Outputs three probability values for each match: home team win, draw, and away team win, providing more reference-worthy results.

5

Section 05

Web Interface and Automated Deployment

Frontend Display

The football-predictor-ui folder contains complete frontend code (HTML/CSS/JS) that displays prediction probabilities for upcoming matches and data update times.

GitHub Actions Automation

Automatically executes data scraping, model prediction, and website update processes daily without manual intervention, ensuring predictions are based on the latest data.

6

Section 06

Technical Highlights and Practical Value

Advantages of Multi-Model Fusion

Each single model has its limitations: LSTM excels at time-series data but ignores static features; XGBoost is strong in feature engineering but cannot handle sequence data; MLP has a simple structure but limited ability to capture complex patterns. Fusing the three models achieves complementary advantages and improves prediction robustness.

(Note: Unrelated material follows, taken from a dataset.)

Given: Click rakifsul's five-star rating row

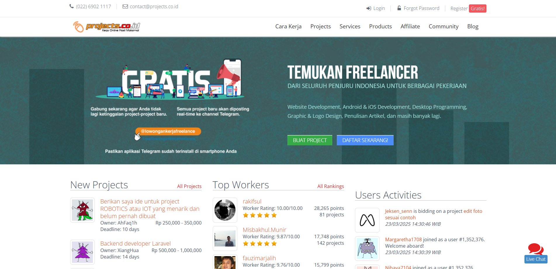Looking at the screenshot, I should click(259, 215).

Engineering Practice Value

From prototype to product system, the complete data pipeline, automated updates, and user-friendly web interface make it a practical prediction tool.

Scalability

The modular architecture facilitates integration of new data sources and addition of new model components, making it suitable for building production-level systems.

7

Section 07

Summary and Future Outlook

This project demonstrates the innovative application of machine learning in sports prediction. The hybrid model architecture, complete pipeline, and automated deployment provide references for similar scenarios. For developers, it is an excellent case study for learning machine learning engineering practices, and its modular design supports secondary development.

Future expandable features:

  • Support more leagues
  • Integrate real-time odds data
  • Develop a mobile interface
  • Explore the application of advanced deep learning architectures like Transformers.